▸ **Written exercise a**
According to the article on the Klamath-Trinity school district, how much money does the Supplemental and Concentration Fund allocate?

▸ **Excerpted passage**
···
ACLU, advocates charge the district isn't doing enough for at-risk, Native youth

It's pouring rain in Hoopa. The roads are slick with ice and snow is about to fall as roughly half a dozen people shuffle into a small room for the Klamath-Trinity Joint Unified School District Board meeting in mid-February. The crowd is small but those attending carry the voices of their children, their community and, for this particular region, their tribes.

Erika Tracy was one of those who stood up to address the board.

"There just really seems to be a feeling right now of not having the ability to provide feedback, to engage with the plans, to even access," she says. "Whether it be resources or even just accessing a school board."

Tracy, the executive director of the Hoopa Tribal Education Association, says multiple problems with the district's handing of the Local Control Accountability Plan prompted her, the Hoopa Valley Tribe and the Yurok Tribe, in collaboration with the American Civil Liberties Union, to demand more transparency in how the district spends its limited funds.

"Our attention recently focused on the LCAP but what we're seeing and what we're noticing is that there are a lot of the patterns that are being highlighted with this LCAP," Tracy says. "Needing to have stakeholder engagement, needing to make sure that all of the spending and the planning and all of those pieces are transparent."

Historically, Tracy says, tribes have seen a disparity in the education of their youth that stretches back to the indoctrination of Western boarding schools. This LCAP — a three-year plan, updated annually, that is designed to detail all the district's programs and expenditures — puts that disparity in writing and on record, she says.

In collaboration with the ACLU, Tracy worked to show how the district lets students fall through the cracks. The LCAP was supposed to detail how the district is addressing those students through what's called the Supplemental and Concentration Fund, which allocates nearly $2.2 million for three specific types of students: foster children, English Language Learners and students with low socio-economic status.

Criticisms of the LCAP and the district fell into several categories, such as a lack of transparency and engagement, little accountability in how funds are spent and a lack of a parental advisory committee.

The notion that the $2.2 million in funds designated for at-risk children are being used to cover the district's shortcomings is, according to Superintendent Jon Ray, an oversimplification of the problem. Ray says that the LCAP and the designated funds must demonstrate improvements and goals for the district and its students, a majority of which fall into the three designated at-risk categories.

"I'm supposed to improve services for 95 percent of my students, what about the other 5 percent?" Ray says. "We're all experiencing the same need."

Native students make up approximately 85 percent of the district and the schools within the Klamath-Trinity borders include rural areas and tribal lands, such as the Hoopa and Yurok reservations, as well as parts of the Karuk and Tsungwe ancestral territory. The schools face some funding pitfalls because the campuses are on tribal land, which cannot be taxed for revenue. Ray says it is simply not feasible to correct the LCAP while also providing essential and necessary funding for all of the needs of the students within the district.

"We have about 1,000 square miles in our school district," Ray says. "Our schools reach up until the Siskiyou County line. Each school receives what we call a portioned amount from the S and C funds. What the county and state are saying is that I (had) to fix this. That doesn't mean they're going to give me the funding to do this."
···
▸ **Data for processing**

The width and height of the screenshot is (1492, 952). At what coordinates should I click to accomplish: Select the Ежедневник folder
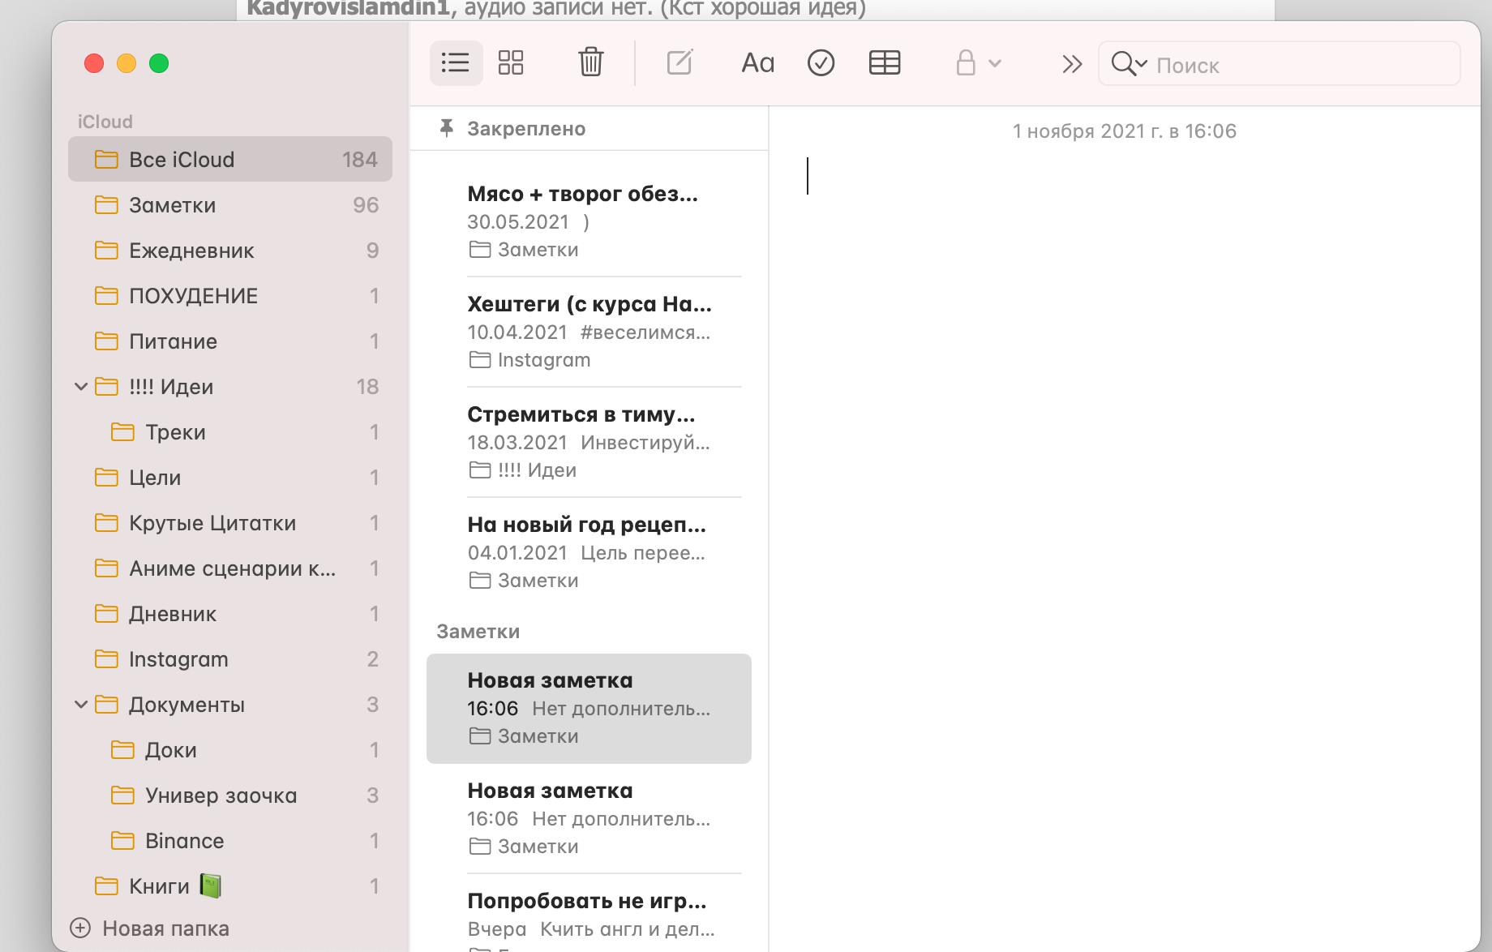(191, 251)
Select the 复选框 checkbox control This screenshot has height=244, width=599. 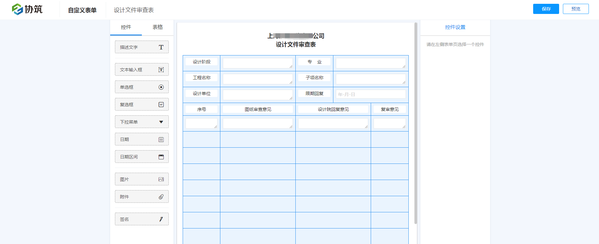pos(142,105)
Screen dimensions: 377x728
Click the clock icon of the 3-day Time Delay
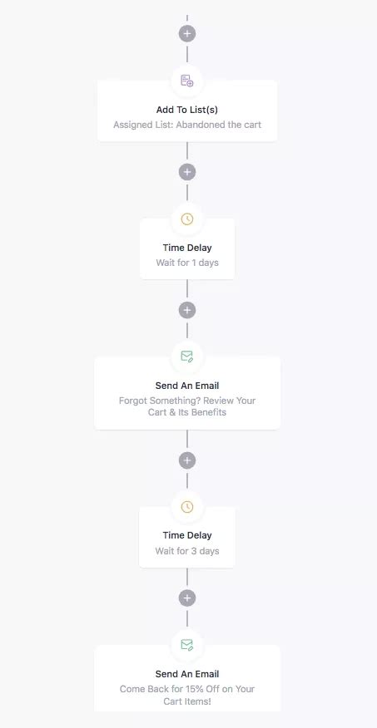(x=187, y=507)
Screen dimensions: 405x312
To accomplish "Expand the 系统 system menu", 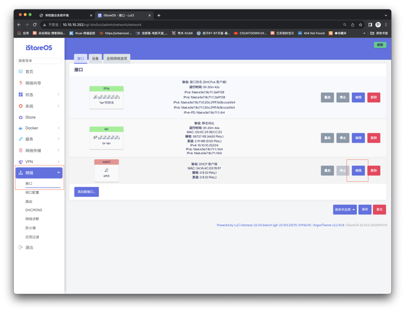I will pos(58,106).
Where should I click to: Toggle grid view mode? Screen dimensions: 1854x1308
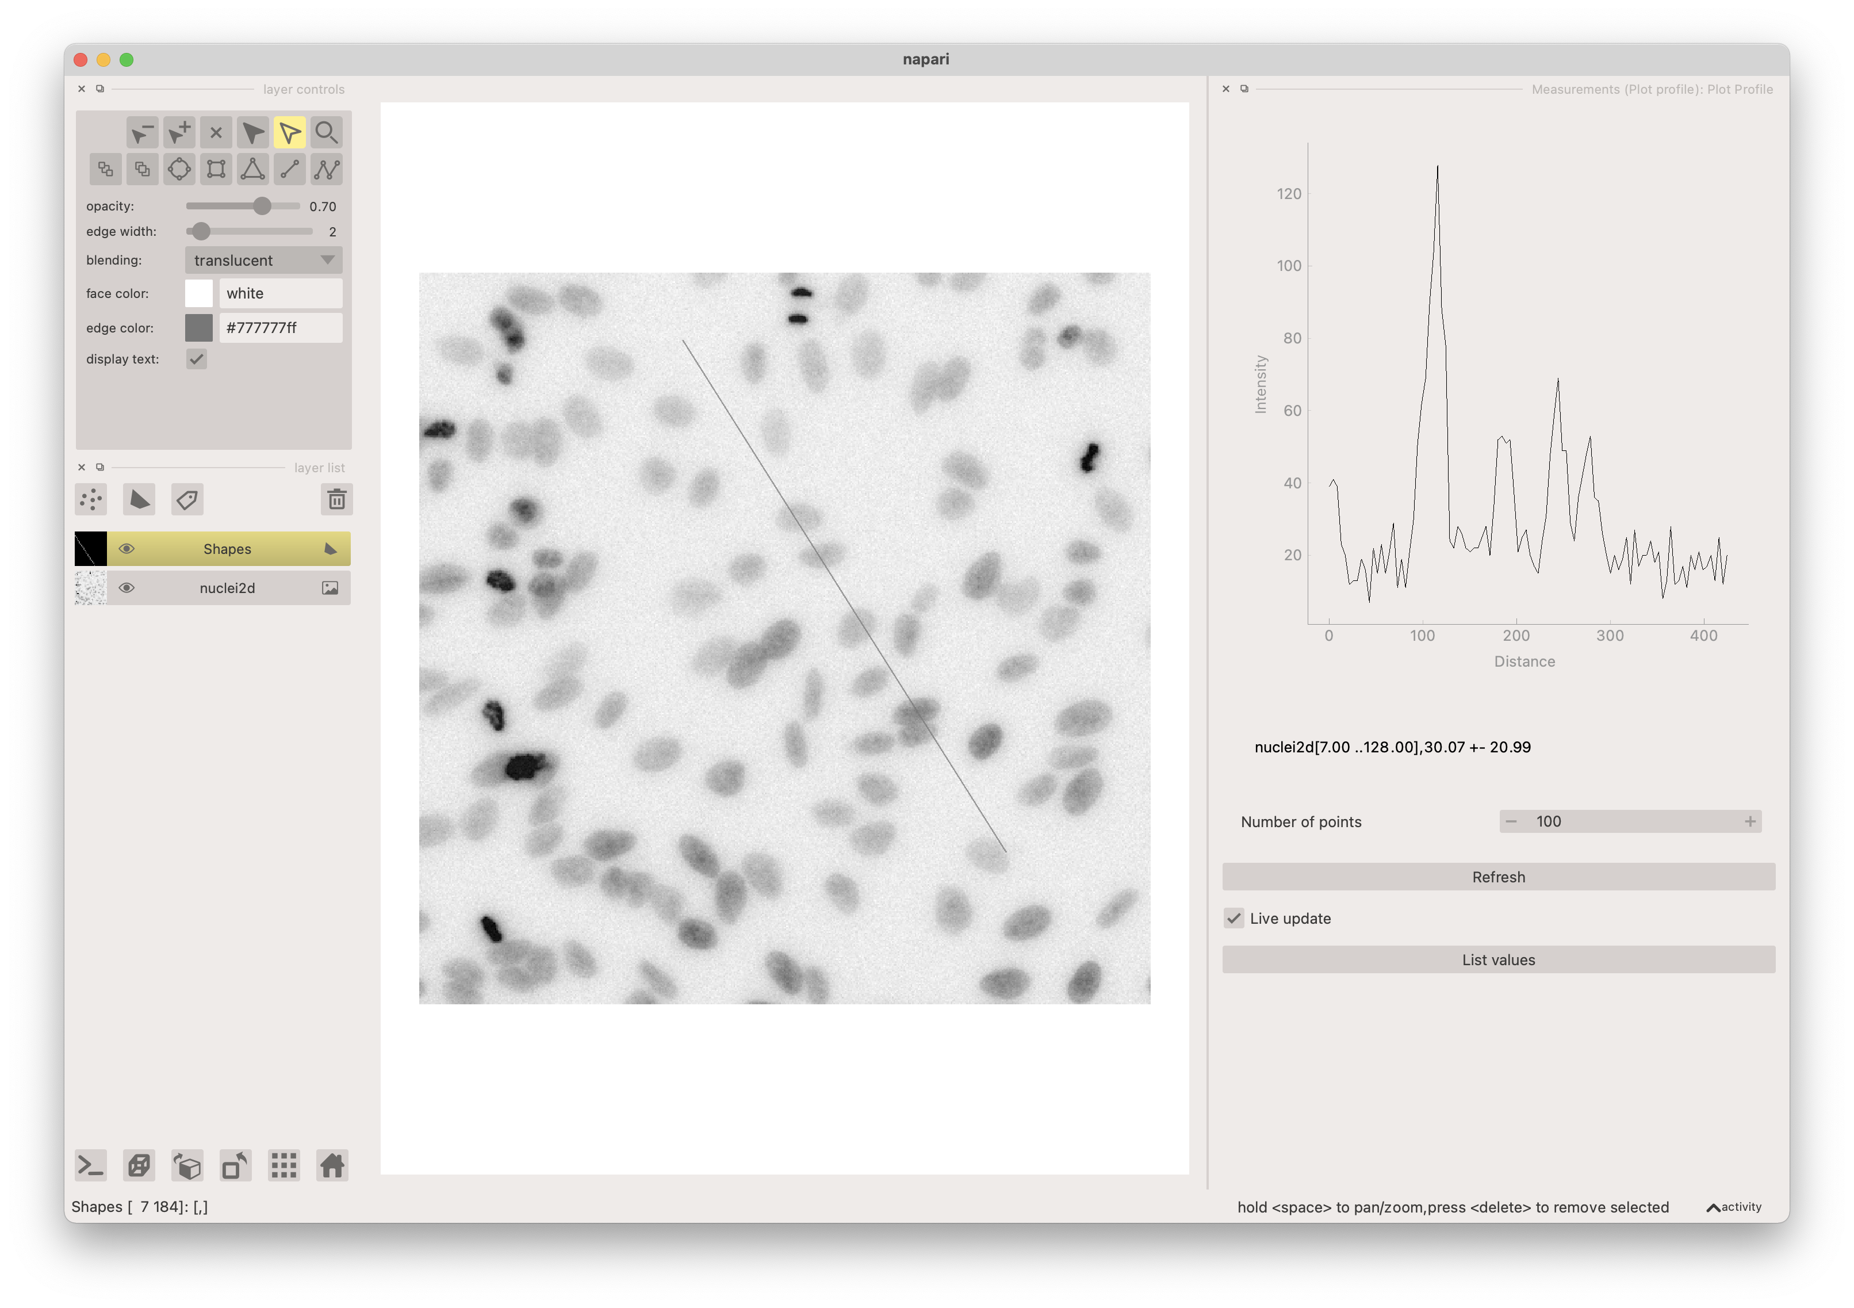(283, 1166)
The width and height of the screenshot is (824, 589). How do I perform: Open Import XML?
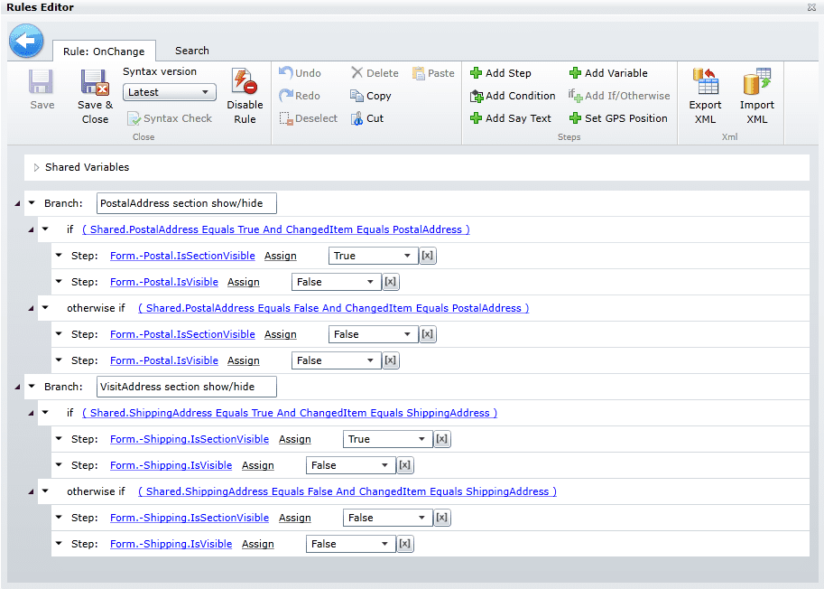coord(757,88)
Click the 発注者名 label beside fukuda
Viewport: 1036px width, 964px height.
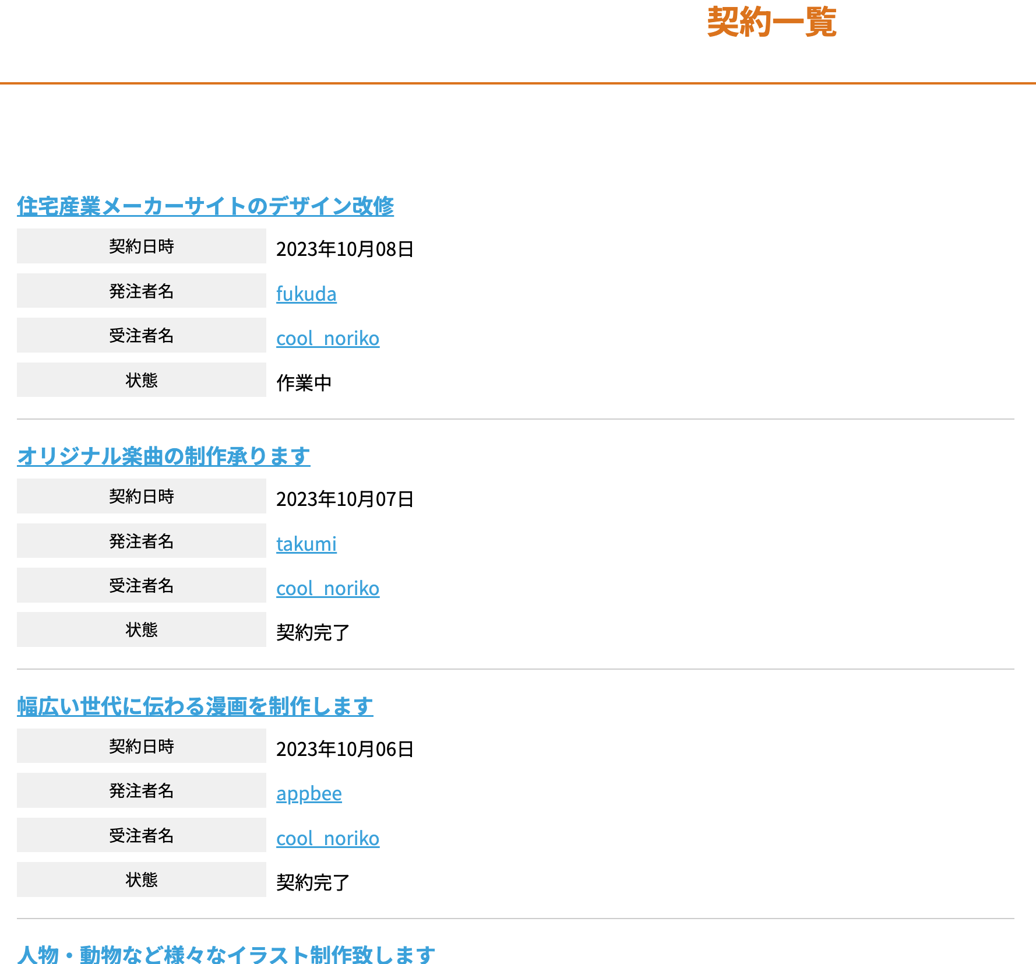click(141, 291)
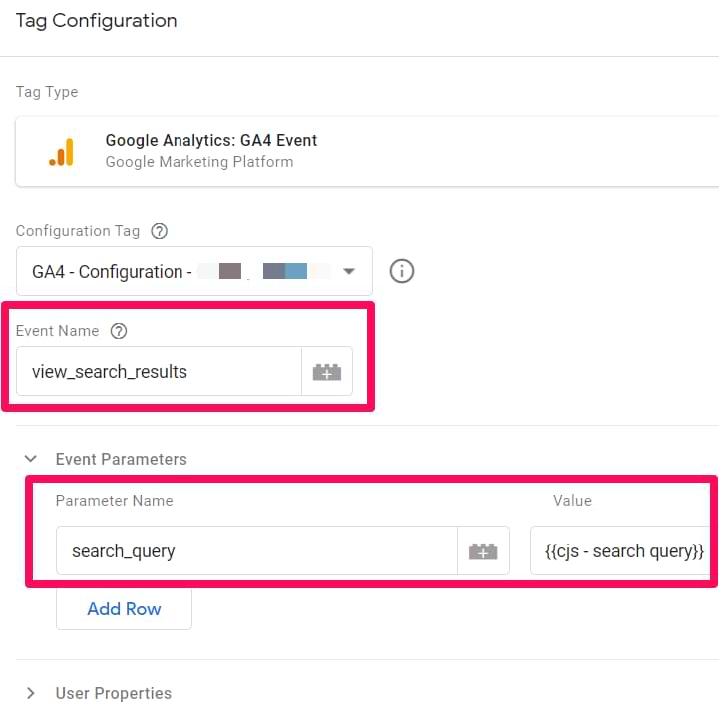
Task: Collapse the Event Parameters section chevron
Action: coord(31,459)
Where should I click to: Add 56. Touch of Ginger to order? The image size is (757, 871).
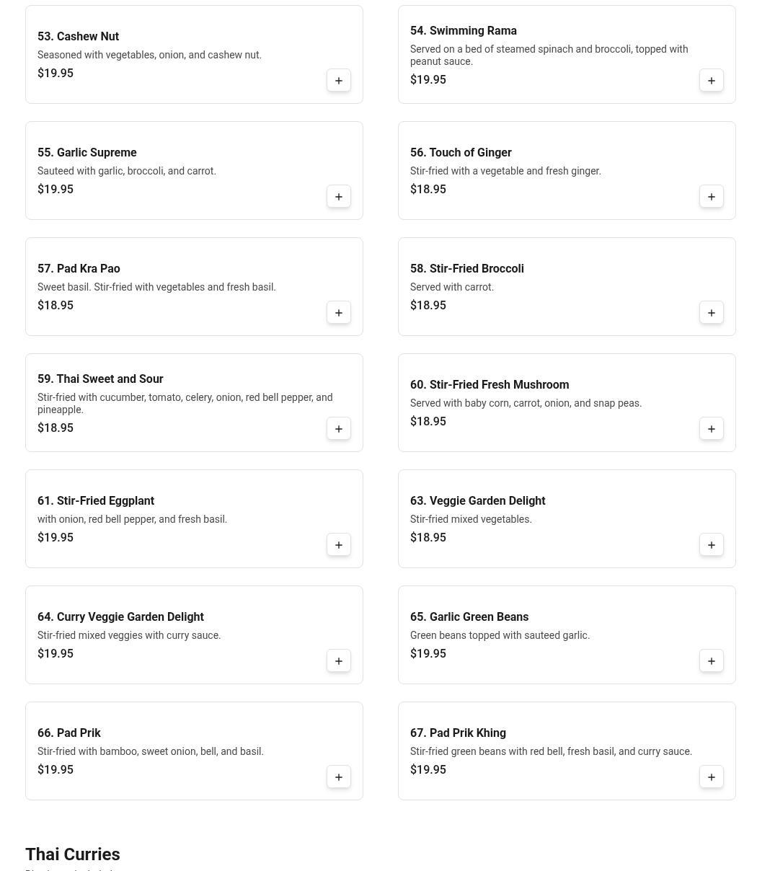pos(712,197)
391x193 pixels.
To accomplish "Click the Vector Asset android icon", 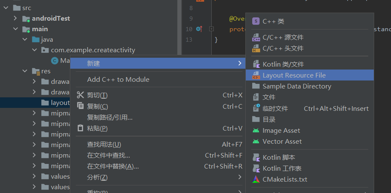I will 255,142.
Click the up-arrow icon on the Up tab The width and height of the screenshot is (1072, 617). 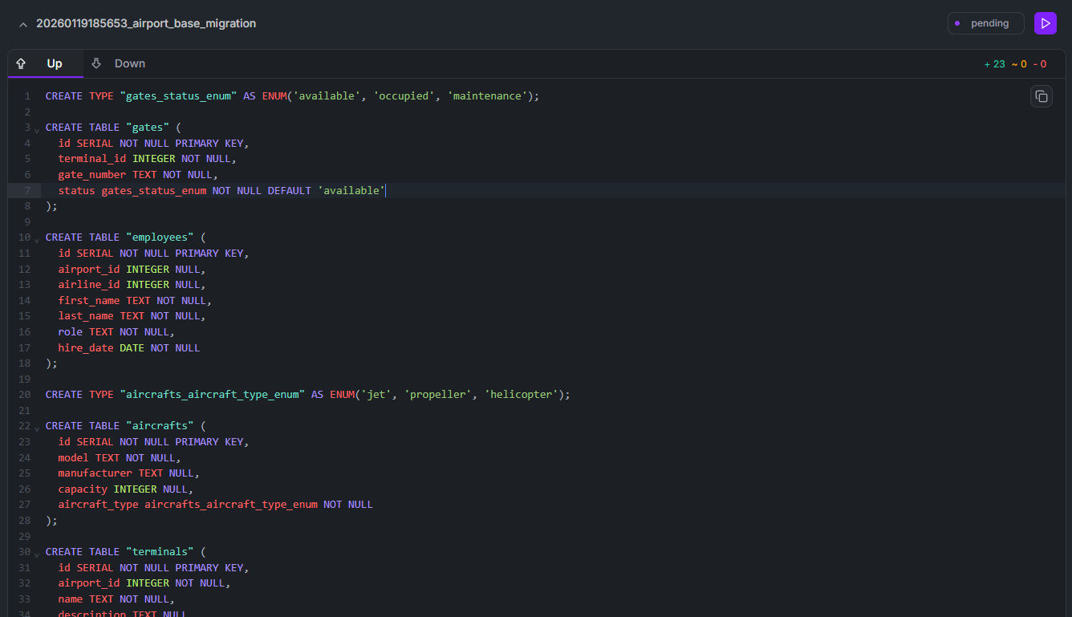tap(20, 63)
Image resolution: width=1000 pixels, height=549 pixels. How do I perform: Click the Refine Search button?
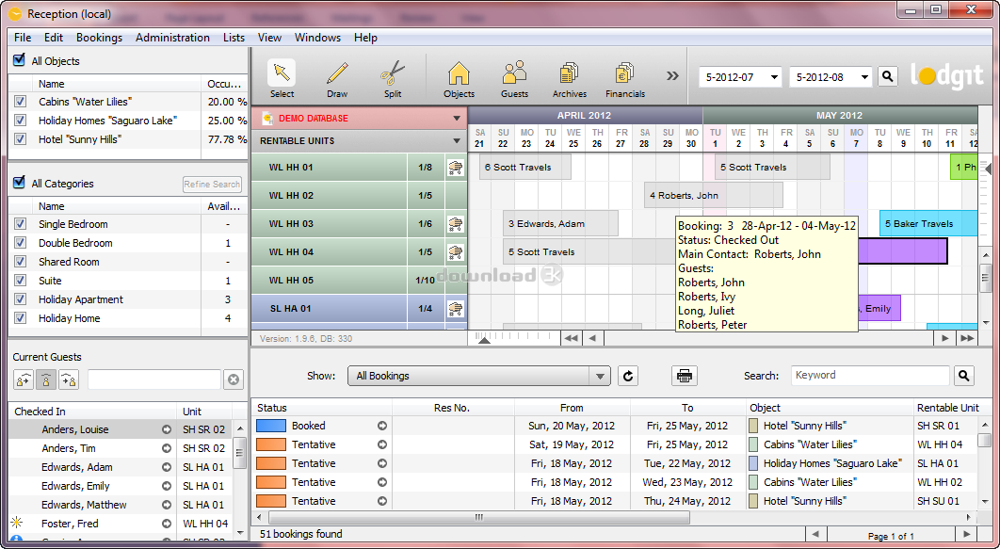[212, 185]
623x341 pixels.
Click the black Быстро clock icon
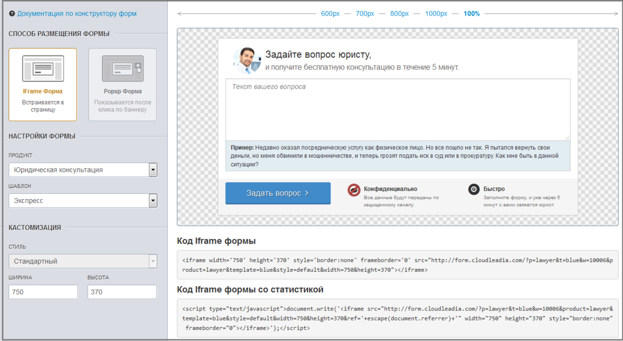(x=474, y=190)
···
▸ **Written exercise b**
In the records, rewrite the lines starting at the one containing "Click the 発注者名 label beside fukuda" and ending at the one containing "pos(712,197)", replacing "Viewport" with "Display" and leaving everything else unchanged. Leave the pictures out of your answer.

▸ **Exercise response a**
Nearly $2.2 million.

▸ **Exercise response b**
Click the 発注者名 label beside fukuda
Display: 1036px width, 964px height.
click(141, 291)
Task: Collapse the Event Parameters section chevron
Action: coord(31,459)
Where should I click to: Add 56. Touch of Ginger to order? The image size is (757, 871).
pos(712,197)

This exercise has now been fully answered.